GitHub CEO: Why Now Is the BEST Time to Be a Developer | Thomas Dohmke
CHAPTERS
- 0:50 – 1:53
Vibe coding explained: letting agents drive inside your IDE
Thomas defines “vibe coding” as working in an IDE’s agent mode (Copilot/Cursor/etc.) where you mostly interact with an AI agent instead of writing and reviewing code line-by-line. Marina probes whether this means you can build software without learning to code, and Thomas clarifies what’s changing in the workflow.
- •Definition of vibe coding: assign tasks to an agent and follow its proposed steps
- •Reduced code review/understanding in the loop compared to traditional development
- •Examples of tools enabling the workflow (Copilot, Cursor, Windsurf)
- •Shift from writing code to directing and validating an agent
- 1:53 – 3:35
How far can vibe coding go before you hit a wall?
Marina asks how complex a vibe-coded product can get (databases, auth, scaling). Thomas argues the ceiling is largely determined by your prompting skill and patience, but real complexity eventually forces you to understand the code—especially when performance and scalability matter.

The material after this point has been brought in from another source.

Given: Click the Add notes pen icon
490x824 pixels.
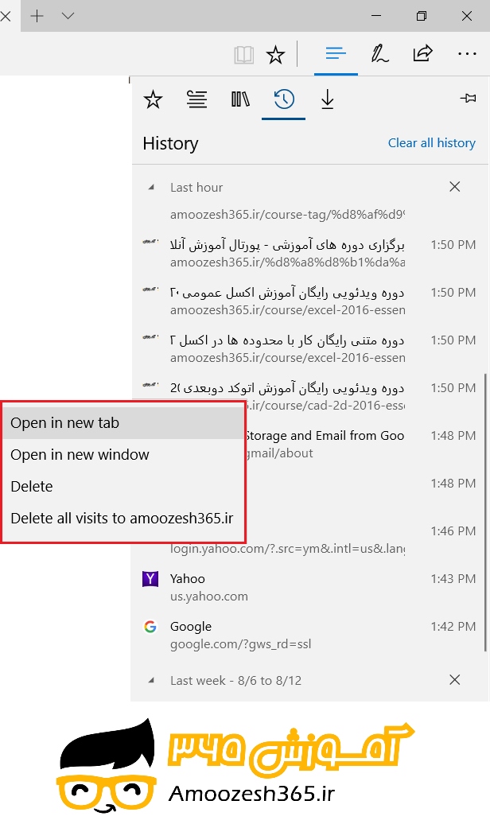Looking at the screenshot, I should [379, 53].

- •Complexity is bounded by prompting ability when you don’t understand the code
- •Analogy to image generation: iterative prompting works until it doesn’t
- •You can build common features (pages, auth, settings) with agents
- •Scaling/performance (e.g., Black Friday load) still demands professional engineering
- 3:35 – 4:48
“No developers in 2 years?” Why coding skill still differentiates businesses
Thomas rejects the idea that AI lets non-coders create a defensible billion-dollar tech business effortlessly. If everyone can prompt the same output, differentiation disappears; the winners will build much more complex, AI-accelerated products that still require developer expertise.
- •If AI makes building trivial for everyone, it eliminates moat and differentiation
- •Tech businesses still need developers to build unique, complex systems
- •AI enables startups to build 10x–100x more complex products, not just faster MVPs
- •Many non-coding businesses exist, but tech advantage still comes from building
- 4:48 – 6:10
Prompting as a superpower: AI as your co-founder (sponsor segment)
Marina frames AI as a potential “co-founder,” emphasizing that outcomes depend on how well you prompt and structure instructions. She highlights a HubSpot prompt-engineering guide and then returns to the core question: will the world need more or fewer developers?
- •AI value depends on communication quality, not just access to the tool
- •Systematic prompting frameworks vs. “random prompting”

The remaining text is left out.